■ **Required work**:
Find the lines below that contain the string "Code". Copy each one.

(Records excerpted from a collection)
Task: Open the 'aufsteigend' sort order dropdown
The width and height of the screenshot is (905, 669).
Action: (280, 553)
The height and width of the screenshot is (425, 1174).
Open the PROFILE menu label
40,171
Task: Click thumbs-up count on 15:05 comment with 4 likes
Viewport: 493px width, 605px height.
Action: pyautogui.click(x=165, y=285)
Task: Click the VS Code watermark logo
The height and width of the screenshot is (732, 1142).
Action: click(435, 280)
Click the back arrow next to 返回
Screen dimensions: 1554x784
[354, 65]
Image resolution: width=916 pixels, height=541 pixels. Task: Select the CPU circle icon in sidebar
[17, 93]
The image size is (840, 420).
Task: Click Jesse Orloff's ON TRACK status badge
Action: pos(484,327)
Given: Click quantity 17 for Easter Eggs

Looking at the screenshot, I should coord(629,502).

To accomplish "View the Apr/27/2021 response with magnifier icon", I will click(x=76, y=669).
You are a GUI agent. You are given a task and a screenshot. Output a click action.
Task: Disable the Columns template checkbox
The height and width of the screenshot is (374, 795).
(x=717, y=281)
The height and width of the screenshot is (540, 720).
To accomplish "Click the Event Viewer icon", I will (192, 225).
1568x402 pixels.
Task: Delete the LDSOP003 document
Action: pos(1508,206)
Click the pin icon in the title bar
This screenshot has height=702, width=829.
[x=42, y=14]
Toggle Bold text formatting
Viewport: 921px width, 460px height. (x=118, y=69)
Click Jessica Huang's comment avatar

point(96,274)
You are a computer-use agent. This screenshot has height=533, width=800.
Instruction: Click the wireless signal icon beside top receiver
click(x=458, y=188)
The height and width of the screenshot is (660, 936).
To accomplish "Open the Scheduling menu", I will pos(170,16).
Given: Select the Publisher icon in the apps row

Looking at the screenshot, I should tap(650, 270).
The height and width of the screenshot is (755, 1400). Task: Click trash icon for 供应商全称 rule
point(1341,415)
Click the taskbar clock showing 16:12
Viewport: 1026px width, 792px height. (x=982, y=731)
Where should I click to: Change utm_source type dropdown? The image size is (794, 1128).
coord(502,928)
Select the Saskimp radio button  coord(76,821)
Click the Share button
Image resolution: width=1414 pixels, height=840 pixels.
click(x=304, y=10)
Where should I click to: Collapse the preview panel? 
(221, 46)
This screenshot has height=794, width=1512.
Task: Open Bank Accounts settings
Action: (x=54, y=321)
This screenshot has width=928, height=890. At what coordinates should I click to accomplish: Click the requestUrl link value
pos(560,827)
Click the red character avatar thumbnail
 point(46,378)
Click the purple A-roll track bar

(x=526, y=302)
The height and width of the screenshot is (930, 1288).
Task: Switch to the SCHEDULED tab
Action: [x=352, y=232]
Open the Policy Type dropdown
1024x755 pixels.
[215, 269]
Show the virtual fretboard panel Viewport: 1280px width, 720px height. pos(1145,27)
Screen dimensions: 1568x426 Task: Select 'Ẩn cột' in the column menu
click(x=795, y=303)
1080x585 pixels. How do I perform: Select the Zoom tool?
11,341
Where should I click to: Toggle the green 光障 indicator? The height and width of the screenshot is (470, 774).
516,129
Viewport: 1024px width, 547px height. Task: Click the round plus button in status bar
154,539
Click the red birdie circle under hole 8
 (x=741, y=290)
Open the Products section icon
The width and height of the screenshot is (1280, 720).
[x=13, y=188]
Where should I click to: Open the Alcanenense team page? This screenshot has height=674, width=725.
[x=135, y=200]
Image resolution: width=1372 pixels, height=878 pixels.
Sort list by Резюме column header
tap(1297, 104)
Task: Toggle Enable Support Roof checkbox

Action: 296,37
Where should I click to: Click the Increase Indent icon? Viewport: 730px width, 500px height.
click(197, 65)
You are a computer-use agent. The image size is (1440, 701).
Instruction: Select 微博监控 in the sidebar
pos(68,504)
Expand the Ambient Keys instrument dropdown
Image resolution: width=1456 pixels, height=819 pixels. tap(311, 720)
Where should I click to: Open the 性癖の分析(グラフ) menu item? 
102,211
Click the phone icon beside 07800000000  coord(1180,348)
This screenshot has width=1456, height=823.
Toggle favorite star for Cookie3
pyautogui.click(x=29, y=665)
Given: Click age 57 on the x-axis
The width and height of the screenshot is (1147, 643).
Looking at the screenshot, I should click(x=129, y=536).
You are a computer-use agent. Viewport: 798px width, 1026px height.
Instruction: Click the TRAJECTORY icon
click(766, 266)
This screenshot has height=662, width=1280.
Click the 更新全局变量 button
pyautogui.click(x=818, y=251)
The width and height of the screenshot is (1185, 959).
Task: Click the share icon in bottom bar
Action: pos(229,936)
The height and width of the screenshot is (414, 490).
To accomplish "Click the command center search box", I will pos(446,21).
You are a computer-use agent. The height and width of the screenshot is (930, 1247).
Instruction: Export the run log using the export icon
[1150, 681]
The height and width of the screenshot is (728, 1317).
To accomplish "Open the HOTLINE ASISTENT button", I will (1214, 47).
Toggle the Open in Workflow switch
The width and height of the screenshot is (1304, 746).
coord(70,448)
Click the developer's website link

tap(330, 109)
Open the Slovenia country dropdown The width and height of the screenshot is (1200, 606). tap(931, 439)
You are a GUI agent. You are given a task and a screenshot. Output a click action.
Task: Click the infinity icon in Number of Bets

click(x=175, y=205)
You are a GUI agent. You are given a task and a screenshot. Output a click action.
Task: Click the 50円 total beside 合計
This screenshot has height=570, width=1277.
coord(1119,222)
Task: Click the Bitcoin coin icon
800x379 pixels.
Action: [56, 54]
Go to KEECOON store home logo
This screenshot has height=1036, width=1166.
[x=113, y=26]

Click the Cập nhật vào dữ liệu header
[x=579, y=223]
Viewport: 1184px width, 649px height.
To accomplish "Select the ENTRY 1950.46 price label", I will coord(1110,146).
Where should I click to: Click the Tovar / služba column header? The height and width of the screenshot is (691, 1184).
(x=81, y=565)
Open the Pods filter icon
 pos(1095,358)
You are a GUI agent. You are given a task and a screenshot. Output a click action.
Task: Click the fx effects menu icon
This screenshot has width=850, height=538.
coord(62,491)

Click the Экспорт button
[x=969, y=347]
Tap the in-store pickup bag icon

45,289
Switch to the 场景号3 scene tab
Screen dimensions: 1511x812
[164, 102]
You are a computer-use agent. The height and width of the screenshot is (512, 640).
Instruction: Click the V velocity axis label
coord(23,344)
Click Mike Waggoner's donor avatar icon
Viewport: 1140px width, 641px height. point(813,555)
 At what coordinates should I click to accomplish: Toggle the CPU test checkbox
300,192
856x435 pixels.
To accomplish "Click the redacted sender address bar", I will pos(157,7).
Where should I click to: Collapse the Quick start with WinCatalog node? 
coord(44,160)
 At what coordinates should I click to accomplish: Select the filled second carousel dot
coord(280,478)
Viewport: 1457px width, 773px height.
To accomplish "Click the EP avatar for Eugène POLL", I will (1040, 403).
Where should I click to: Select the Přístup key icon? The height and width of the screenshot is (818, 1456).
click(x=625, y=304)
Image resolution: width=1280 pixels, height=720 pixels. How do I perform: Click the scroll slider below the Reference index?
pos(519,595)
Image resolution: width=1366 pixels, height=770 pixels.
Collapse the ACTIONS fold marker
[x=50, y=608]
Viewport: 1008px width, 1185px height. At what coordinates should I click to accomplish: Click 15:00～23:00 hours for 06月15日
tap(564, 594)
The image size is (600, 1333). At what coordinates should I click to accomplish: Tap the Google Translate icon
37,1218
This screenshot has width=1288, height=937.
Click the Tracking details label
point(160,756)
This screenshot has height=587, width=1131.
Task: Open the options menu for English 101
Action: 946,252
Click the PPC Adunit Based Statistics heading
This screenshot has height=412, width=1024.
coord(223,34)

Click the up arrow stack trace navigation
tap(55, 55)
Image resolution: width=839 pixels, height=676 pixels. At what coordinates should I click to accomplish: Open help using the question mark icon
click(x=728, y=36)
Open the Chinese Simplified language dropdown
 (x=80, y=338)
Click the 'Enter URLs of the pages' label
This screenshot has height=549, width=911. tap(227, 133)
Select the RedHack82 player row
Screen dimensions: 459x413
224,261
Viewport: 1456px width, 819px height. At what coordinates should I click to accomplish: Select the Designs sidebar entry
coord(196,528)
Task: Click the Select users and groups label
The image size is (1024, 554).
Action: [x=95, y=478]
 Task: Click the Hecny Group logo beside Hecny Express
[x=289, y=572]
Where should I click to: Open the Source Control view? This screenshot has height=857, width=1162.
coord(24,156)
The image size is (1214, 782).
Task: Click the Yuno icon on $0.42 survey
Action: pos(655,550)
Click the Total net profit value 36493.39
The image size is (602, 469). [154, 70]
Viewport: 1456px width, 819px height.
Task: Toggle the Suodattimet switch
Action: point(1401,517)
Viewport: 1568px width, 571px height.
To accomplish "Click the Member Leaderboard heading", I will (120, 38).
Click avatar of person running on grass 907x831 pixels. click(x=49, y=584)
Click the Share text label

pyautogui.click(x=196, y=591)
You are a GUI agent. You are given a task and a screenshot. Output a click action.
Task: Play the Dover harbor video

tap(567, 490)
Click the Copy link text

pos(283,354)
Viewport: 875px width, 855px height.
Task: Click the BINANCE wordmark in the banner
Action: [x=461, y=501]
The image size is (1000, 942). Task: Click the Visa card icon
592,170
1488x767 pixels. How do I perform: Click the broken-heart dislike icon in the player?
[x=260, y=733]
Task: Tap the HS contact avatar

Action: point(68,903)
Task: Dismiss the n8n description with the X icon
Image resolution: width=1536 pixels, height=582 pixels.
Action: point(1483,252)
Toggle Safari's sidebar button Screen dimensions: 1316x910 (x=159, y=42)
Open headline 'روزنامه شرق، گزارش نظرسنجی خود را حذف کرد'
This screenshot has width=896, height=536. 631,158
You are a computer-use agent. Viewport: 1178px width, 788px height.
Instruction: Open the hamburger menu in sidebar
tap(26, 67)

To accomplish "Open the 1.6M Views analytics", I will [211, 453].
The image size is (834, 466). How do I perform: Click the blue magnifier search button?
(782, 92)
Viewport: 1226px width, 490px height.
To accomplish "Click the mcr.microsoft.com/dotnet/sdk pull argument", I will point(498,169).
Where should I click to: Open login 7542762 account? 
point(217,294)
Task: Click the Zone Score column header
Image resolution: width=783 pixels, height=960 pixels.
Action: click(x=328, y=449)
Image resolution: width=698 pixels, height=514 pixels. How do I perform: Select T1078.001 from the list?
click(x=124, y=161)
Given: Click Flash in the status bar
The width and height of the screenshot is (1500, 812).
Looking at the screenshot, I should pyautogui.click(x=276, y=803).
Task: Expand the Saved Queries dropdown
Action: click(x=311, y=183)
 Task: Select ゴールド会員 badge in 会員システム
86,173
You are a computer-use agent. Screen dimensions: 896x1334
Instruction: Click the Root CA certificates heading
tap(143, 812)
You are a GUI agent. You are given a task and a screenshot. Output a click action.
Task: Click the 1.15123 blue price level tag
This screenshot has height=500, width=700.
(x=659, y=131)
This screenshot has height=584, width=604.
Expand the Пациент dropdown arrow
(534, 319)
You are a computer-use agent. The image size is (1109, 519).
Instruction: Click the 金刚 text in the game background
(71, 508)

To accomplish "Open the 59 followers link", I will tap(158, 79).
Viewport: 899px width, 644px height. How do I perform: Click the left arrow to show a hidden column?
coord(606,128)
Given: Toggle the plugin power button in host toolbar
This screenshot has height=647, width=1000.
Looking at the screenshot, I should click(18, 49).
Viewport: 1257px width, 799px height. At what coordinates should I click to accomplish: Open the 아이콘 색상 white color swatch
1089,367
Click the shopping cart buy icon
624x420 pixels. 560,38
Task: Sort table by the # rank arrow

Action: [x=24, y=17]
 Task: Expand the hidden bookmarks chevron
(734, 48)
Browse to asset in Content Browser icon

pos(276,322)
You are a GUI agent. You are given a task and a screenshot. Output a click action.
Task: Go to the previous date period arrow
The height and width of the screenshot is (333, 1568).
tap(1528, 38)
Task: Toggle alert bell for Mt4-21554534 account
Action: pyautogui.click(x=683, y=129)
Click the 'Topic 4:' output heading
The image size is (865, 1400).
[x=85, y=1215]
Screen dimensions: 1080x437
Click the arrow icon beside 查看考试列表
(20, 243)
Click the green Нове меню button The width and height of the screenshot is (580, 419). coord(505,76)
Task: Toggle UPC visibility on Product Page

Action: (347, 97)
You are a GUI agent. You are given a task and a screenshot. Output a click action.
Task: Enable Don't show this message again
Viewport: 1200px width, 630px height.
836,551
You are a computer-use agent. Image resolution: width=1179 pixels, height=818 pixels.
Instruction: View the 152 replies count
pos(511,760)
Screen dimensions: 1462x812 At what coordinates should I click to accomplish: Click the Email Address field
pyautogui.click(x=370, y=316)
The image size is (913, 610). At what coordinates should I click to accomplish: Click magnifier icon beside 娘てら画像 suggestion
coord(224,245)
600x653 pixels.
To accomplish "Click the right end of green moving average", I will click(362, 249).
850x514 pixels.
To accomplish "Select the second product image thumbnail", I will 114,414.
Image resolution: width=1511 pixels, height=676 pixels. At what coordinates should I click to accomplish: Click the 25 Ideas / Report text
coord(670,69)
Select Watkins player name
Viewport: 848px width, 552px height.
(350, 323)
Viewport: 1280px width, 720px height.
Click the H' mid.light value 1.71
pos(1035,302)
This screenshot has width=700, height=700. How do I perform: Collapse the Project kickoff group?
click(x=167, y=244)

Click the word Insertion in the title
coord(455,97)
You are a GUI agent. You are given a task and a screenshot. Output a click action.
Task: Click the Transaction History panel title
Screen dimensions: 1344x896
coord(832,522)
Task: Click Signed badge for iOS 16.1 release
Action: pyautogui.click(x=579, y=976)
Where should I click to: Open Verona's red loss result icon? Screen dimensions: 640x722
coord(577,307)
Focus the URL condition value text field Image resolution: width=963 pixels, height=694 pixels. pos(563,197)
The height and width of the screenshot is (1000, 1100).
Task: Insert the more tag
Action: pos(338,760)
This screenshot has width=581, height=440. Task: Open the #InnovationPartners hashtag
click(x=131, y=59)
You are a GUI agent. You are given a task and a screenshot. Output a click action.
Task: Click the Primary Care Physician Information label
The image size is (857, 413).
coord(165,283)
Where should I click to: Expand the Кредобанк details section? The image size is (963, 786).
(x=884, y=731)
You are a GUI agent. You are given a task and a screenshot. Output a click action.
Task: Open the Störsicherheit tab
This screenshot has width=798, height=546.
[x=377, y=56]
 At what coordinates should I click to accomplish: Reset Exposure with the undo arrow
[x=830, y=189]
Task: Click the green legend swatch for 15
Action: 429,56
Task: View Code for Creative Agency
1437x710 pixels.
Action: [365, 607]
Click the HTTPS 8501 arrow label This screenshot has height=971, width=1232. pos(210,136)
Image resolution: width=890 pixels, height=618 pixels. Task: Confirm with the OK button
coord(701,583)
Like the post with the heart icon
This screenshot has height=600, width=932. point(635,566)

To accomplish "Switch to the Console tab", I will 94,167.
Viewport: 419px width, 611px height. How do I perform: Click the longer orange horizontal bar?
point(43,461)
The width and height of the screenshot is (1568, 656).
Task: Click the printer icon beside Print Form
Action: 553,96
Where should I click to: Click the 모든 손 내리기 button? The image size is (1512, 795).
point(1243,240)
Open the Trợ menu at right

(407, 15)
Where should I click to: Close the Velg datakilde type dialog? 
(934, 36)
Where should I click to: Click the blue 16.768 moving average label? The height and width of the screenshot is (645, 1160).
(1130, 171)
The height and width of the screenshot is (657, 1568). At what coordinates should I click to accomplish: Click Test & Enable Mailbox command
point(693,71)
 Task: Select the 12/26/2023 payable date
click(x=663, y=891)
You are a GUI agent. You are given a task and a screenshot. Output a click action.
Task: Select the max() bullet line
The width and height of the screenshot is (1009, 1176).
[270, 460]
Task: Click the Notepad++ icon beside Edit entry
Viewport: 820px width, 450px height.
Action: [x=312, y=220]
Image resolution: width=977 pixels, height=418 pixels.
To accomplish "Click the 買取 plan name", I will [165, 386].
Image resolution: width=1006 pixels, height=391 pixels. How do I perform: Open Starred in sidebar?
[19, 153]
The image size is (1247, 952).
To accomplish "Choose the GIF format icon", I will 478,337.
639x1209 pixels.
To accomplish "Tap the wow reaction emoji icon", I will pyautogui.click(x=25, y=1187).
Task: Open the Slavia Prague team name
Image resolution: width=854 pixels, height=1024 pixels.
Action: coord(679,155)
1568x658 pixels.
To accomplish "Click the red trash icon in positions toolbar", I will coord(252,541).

■ **Result of this exercise**:
Task: Click the VS Code watermark logo
Task: View Code for Creative Agency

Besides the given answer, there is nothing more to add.